Now Doug’s son, Greg, a Purdue University graduate with a business management degree, is with Doug, learning the skills to carry on the family tradition.
Focusing on traditional-style homes and some transitional styles, Overstreet Builders creates homes that suit how families function.
“We really feel that we build around a family,” Doug Overstreet says. “We try to build a family-oriented home. We build around the kitchen, the family room – the family living areas.”
Homework centers around the kitchen help parents keep an eye on youngsters, and open first floors mean family members don’t have to go far to feel connected. While extravagant master bathrooms are a priority for most of the company’s clients, there is a greater emphasis on walk-in showers rather than the bath tubs.

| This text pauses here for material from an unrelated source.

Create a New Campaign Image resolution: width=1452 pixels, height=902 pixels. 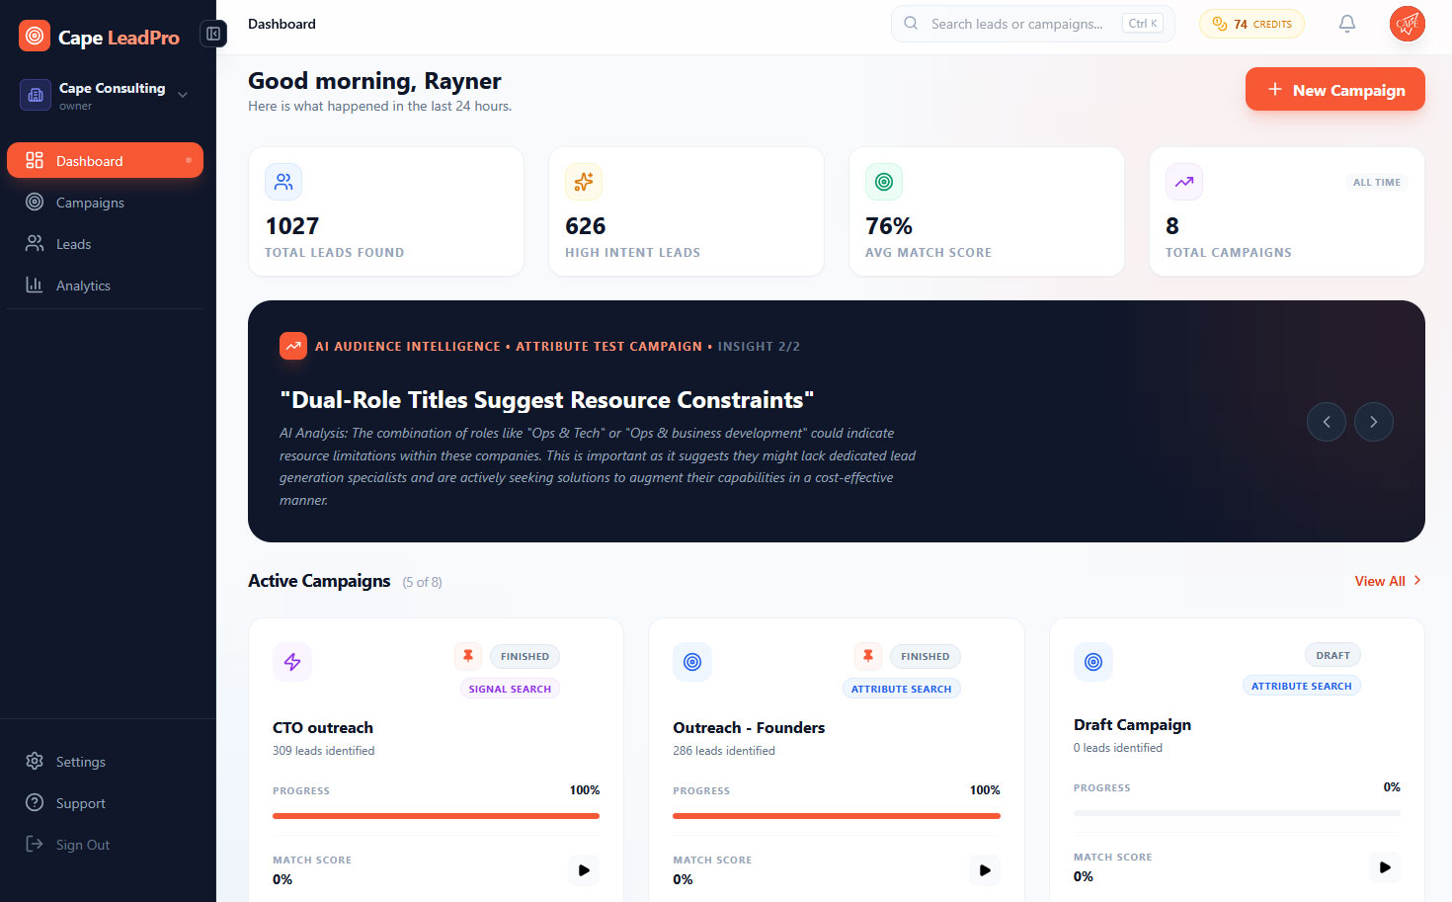(x=1334, y=90)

“We’re seeing elegance within that shower area, and it’s certainly something they use every day,” Overstreet says. “We build for how families actually live and what they want in a home.”
While some communities are seeing a moderate jump in growth, such as Elgin, Illinois, which has a planned community with a swim and tennis club as well as a community center, other suburbs where the company builds maintain the stability seen for decades.
When they aren’t building for families drawn to suburban life, Overstreet and his wife are working hard in Central America.
The couple has led mission trips to Honduras for the past seven or eight years, organizing building projects to help families and children. This year, the team built a community center to store and prepare food as well as a perimeter fence around a local school.
Back home, the company continues to build on its roots. Trade relationships add to that stability, and some have been part of the Overstreet Builders team for 10 to 20 years or more.
“We’re active,” Overstreet says. “We’re looking to expand in the marketplace and have the potential to reach 70 to 100 homes a year. That’s what we will be striving for.”